Schreiben Sie aus dem Gerichtsbeschluss den Abschnitt wörtlich ab, der bei den Worten „Die aufschiebende Wirkung“ einsetzt, und hören Sie nach „trägt die Verfahrenskosten.“ auf.
── Zu lesender Auszug ──
Verwaltungsgericht Braunschweig
Beschl. v. 10.06.2004, Az.: 2 B 77/04

Ausgleichsmaßnahme; Bebauungsplan; Geschossigkeit; Grundfläche; Kostenerstattung; Zuordnung

Bibliographie

Gericht
VG Braunschweig
Datum
10.06.2004
Aktenzeichen
2 B 77/04
Entscheidungsform
Beschluss
Referenz
WKRS 2004, 50686
Entscheidungsname
[keine Angabe]
ECLI
[keine Angabe]

Tenor:

Die aufschiebende Wirkung des Widerspruchs des Antragstellers gegen den Heranziehungsbescheid der Antragsgegnerin vom 07.11.2003 wird angeordnet.

Die Antragsgegnerin trägt die Verfahrenskosten.

Der Wert des Streitgegenstandes wird auf 2.030,01 EUR festgesetzt.

Gründe

1

Der zulässige Antrag ist begründet.
───
── Verfügbare Daten ──
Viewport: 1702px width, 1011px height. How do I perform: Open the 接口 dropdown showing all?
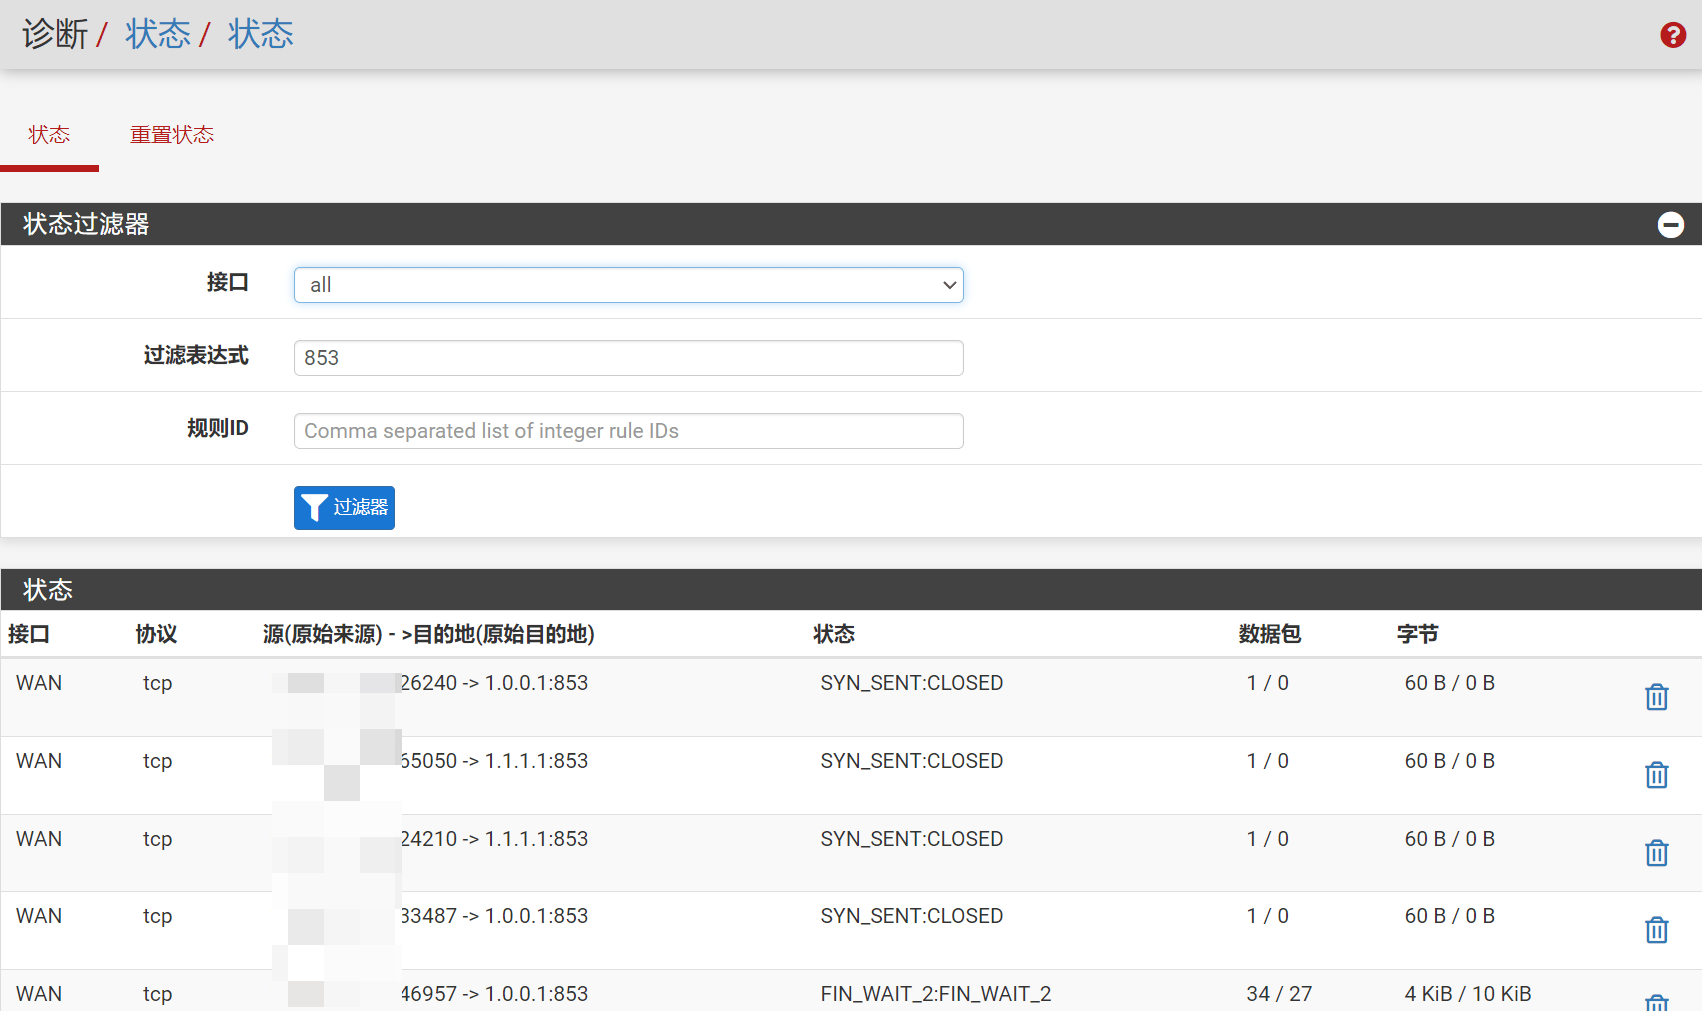click(x=628, y=285)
───
▶ **Ergebnis siehe unten**
Die aufschiebende Wirkung des Widerspruchs des Antragstellers gegen den Heranziehungsbescheid der Antragsgegnerin vom 07.11.2003 wird angeordnet.

Die Antragsgegnerin trägt die Verfahrenskosten.